Three years after pro-democracy protests arose in spring 2011, Syria remains in a state of human rights and humanitarian crisis. The United Nations lists more than 9 million Syrians as refugees and internally displaced peoples, making it the largest current refugee crisis in the world. Tens of thousands of civilians across Syria, including children, have been forced to endure a life of hardship under siege. Most of the sieges are imposed and maintained by forces loyal to the government of President Bashar al-Assad. Others have been mounted by opposition and other non-state armed groups.

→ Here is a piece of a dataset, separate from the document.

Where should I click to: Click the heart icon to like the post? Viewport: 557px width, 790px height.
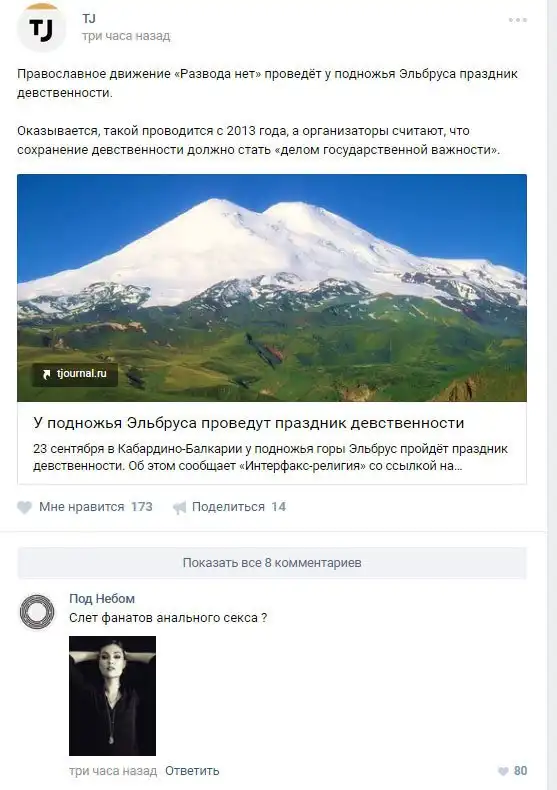(24, 507)
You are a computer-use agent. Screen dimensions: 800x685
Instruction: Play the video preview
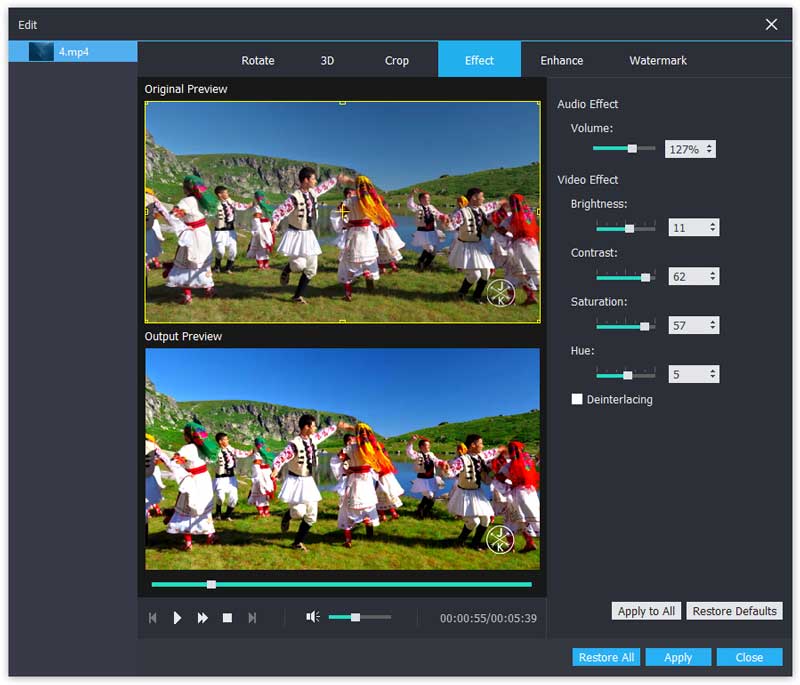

Civilians continue to be at the receiving end of frequent indiscriminate attacks by Syrian government forces. Government forces also continue to commit other grave violations, including war crimes such as arbitrary detention, torture, enforced disappearance and extrajudicial execution. Amnesty's documentation provides fresh evidence that such crimes are widespread as well as systematic, and are being perpetrated on an ever-increasing scale and as part of state policy. We also have evidence of the government targeting special groups such as medical workers and journalists. Many Syrians are victims of enforced disappearances.
Amnesty International also has documented abuses by armed opposition groups, including the assault by the Islamic State of Iraq and al-Sham (ISIS) on minority groups. In the areas they control, ISIS forces have committed numerous serious rights abuses, including some that amount to war crimes: They include abductions, arbitrary detention, torture and other ill-treatment and unlawful killings.